The question is, what happens when a relevant section of those subjects ceases to believe or to regard the domination as legitimate, and the democratic State not only does not choose to improve the law but it actually makes it tougher on those citizens? Should the existing legality prevail, even if it has clearly lost its legitimacy, or have the people got a right to disobey it? In my view, when someone breaks the law, they are committing an offence, but when that law is aimed at a specific and significant section of the population, it is not a legitimate law. We are not talking about a law that conflicts with the people’s aspirations (that is rather common), but a law that is sometimes truly opposed to their lives, their livelihood and their welfare. When a single individual strays from the law, we need to think about the offence. When millions of people do, we need to rethink the law.

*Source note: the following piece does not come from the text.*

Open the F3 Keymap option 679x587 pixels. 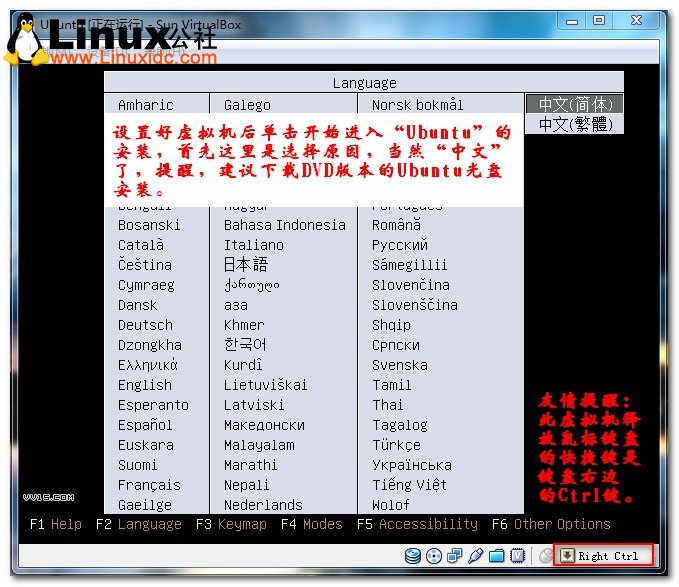point(231,524)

In advanced democracies, legitimacy is based on legality being the expression of the people’s will. For that reason, legality is never enshrined, absolutised or turned into a dogma in democratic systems based on popular sovereignty. Rather, it remains open to change through the constant exercise of criticism. Incidentally, it is not just me who says so: jurist Elías Díaz said that much, too, in the early 1980s when he referred to the contribution that Spain’s socialists could make to the improvement of the rule of law. I wonder what someone like Felipe González might make of it today.

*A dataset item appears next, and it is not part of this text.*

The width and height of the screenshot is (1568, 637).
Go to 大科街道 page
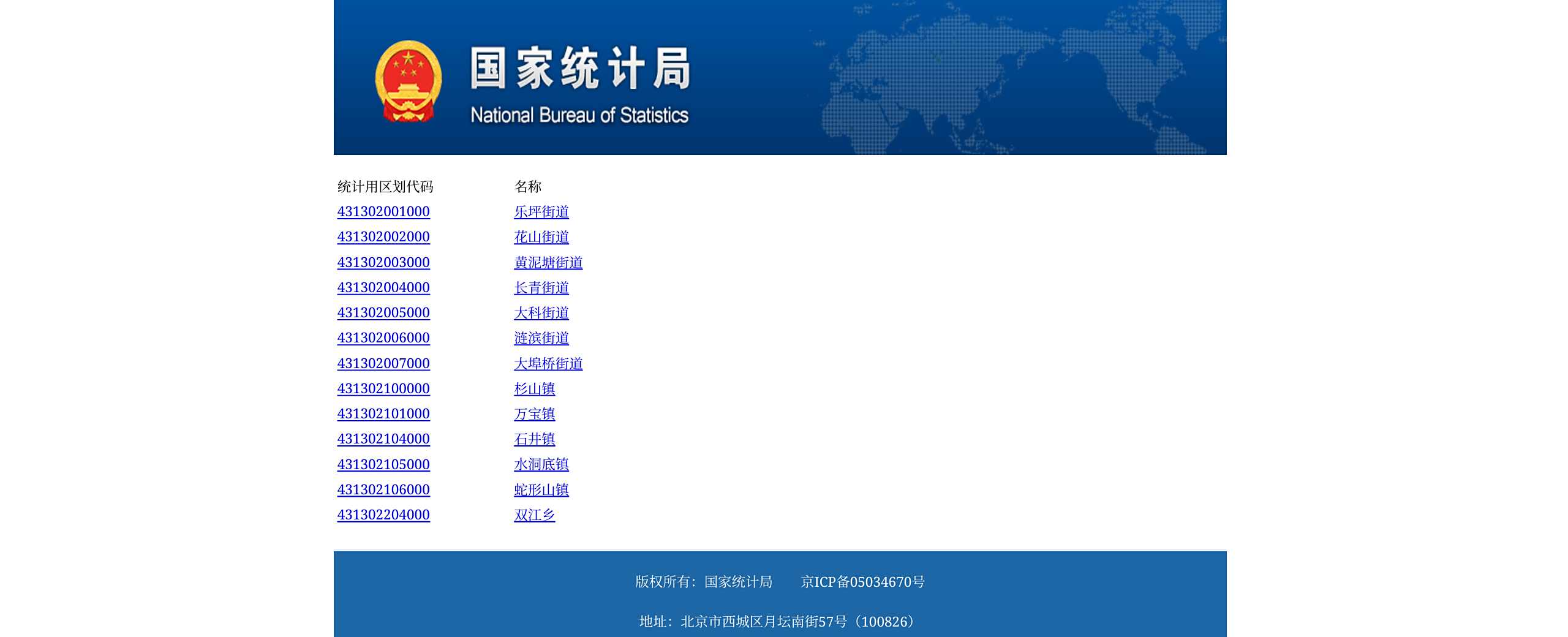[x=541, y=313]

When the state is endowed with legitimacy, there can be ethical grounds for obeying the Law. Yet when the State loses its legitimacy --because the Law means denying individual, social or national liberties-- there are also ethical grounds to shun the obligation to obey, or even for disobedience. In my opinion, this is part of the institutional drama that Spain and Catalonia are experiencing at present. The Spanish government continues to defend the ultimate, unquestionable validity of the existing laws, often with a restrictive or backward interpretation. At least since the Constitutional Court’s ruling in July 2010, the Catalan government and the pro-independence movement have noticed a drift from the pact originally signed in the 1978 Spanish Constitution and have argued for a new legitimacy, expressed in the Catalan parliament, so that their voice may be heard in a vote on whether the political pact with Spain must continue or not. While allowing Catalans to choose --publicly and democratically-- what they wish to be as citizens with full rights today seems illegal, it is something that many regard as legitimate. The outcome of the plebiscite-like vote on September 27 will allow us to clearly picture how many Catalans truly favour the new legitimacy. Hence its importance and exceptional nature.